Im Zusammenhang mit dem nachhaltigeren Umgang mit Energie und der Energiewende spielen smarte Technologien eine immer zentralere Rolle. «Die grosse Frage dabei ist, wie Lösungen implementiert werden und was für ein effektiver Mehrnutzen für den Nutzer und auch für die Allgemeinheit damit generiert werden kann.» Oft scheitern Firmen heute daran. «Da ist es wichtig, dass man ein System als Ganzes betrachtet und schaut, wo Energiesparpotential vorhanden ist und wie es genutzt werden kann.» Als Beispiel nennt Adamczyk die Sparte der mobilen Telefonie, die heute, punkto Energieverbrauch bereits Massstäbe gesetzt hat. Wie verhält es sich aber mit den Ladegeräten, die, eingesteckt manchmal noch beinahe gleich viel Strom verbrauchen, auch wenn kein Endgerät angehängt ist? «Durch smarte Lösungen wird der Konsum und die Produktion von Strom erst richtig matchbar.
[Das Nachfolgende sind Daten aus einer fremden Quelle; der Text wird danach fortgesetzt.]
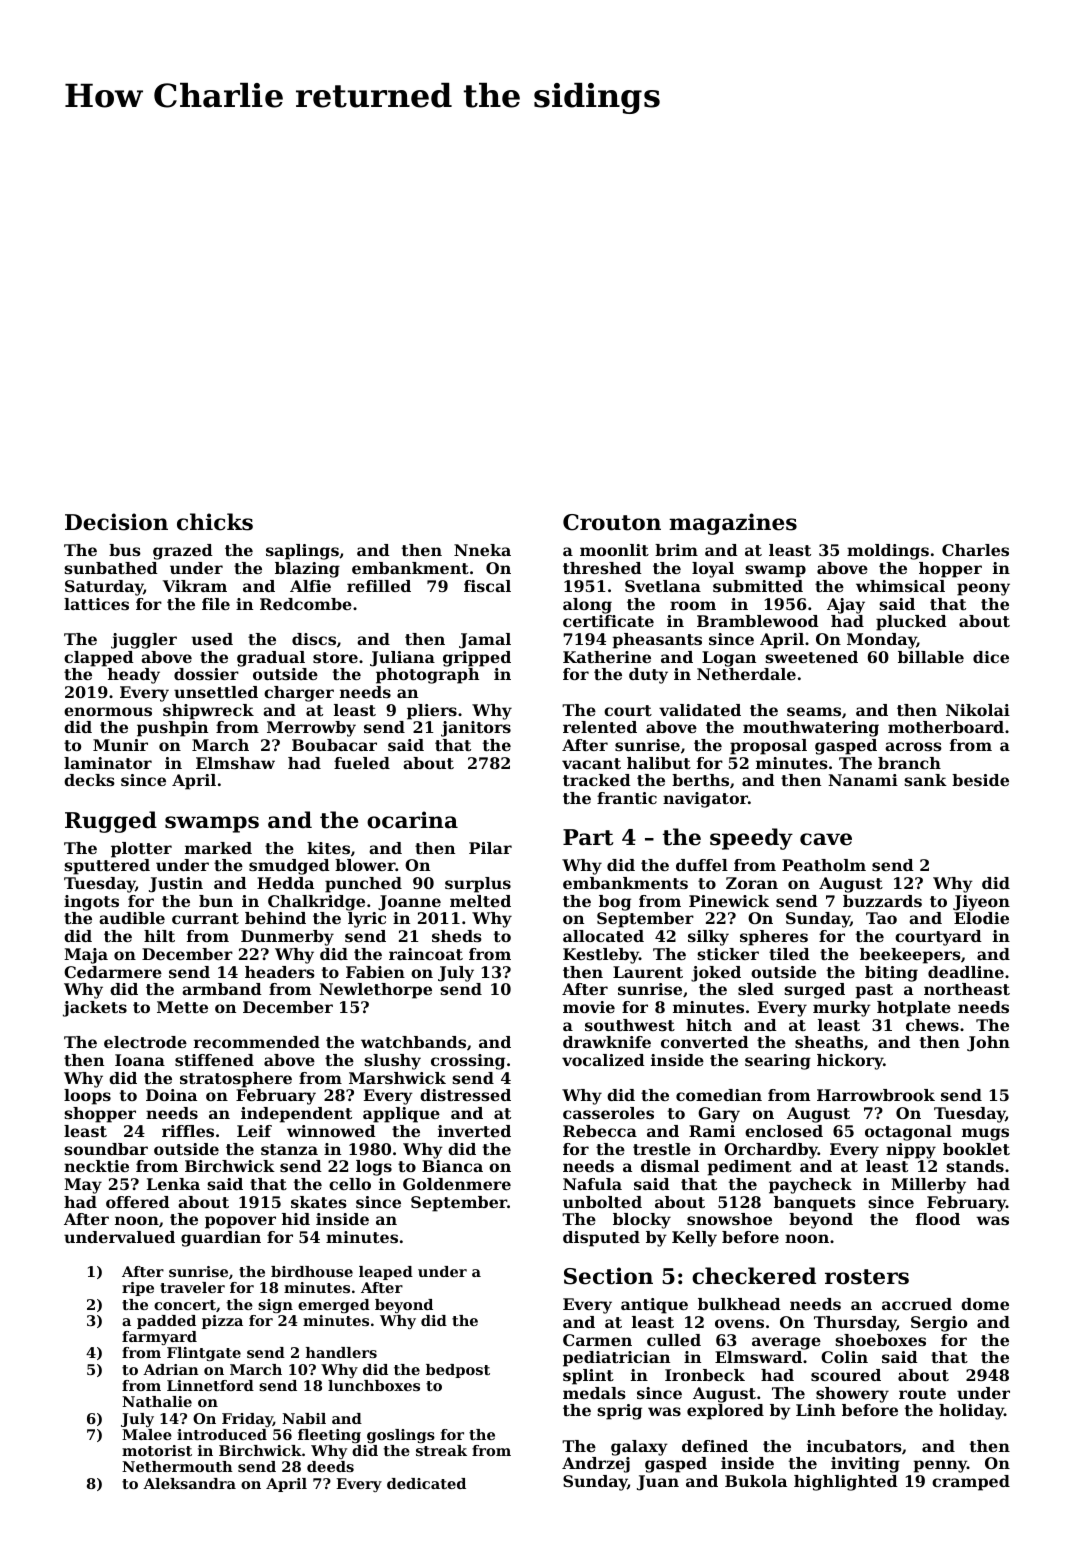  I want to click on chicks, so click(215, 522).
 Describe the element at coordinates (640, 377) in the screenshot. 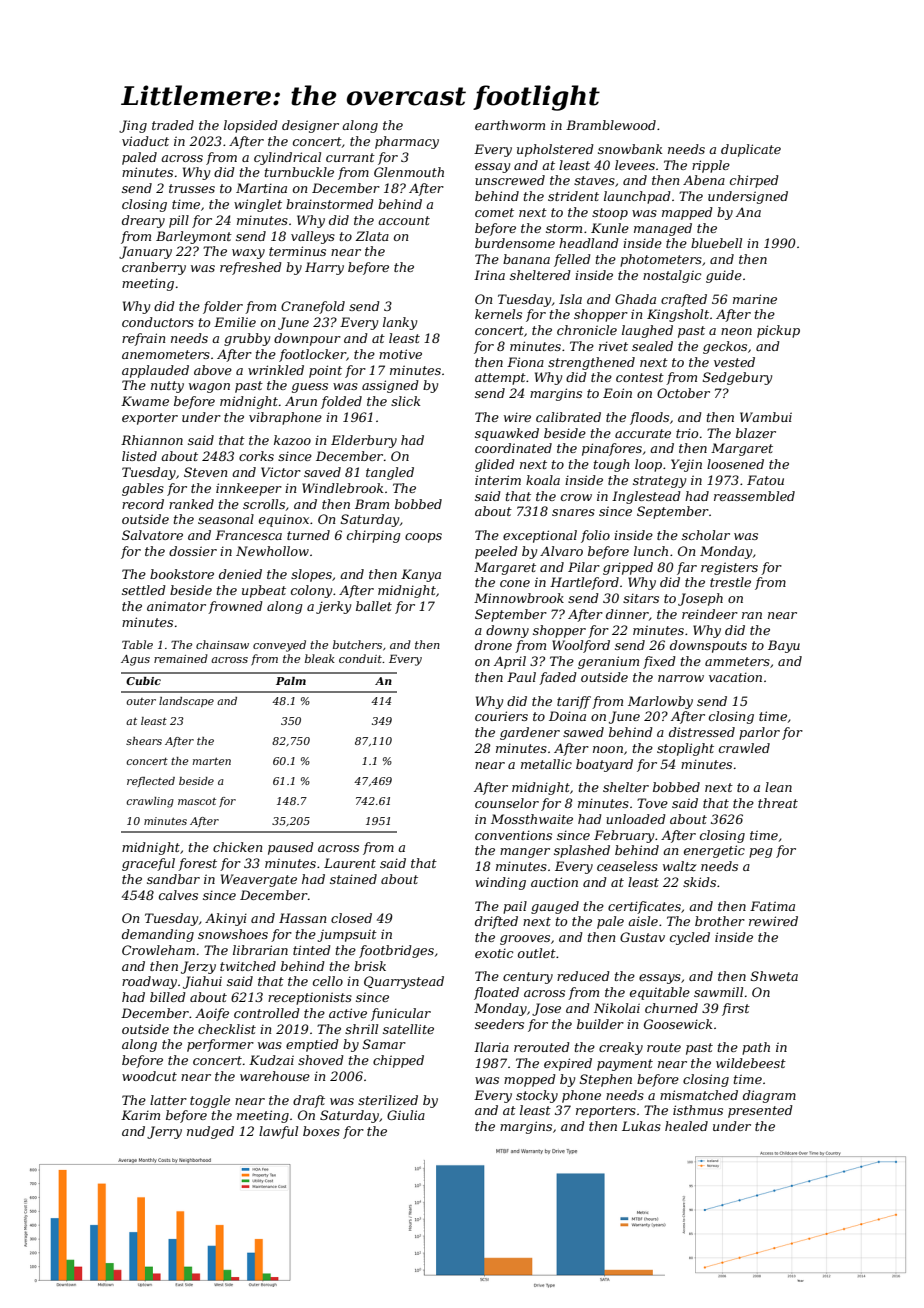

Künftig wird die Stromproduktion noch viel mehr von der Witterung abhängig sein. Der Konsum hingegen bleibt vom Menschen abhängig.» Der «IoT-Concentrator» und die «Zero-Standby-Technologie» sind dazu Optimierungsansätze und letztlich auch kleine, aber bedeutende Schritte zum nachhaltigeren Umgang mit Energie in Zukunft.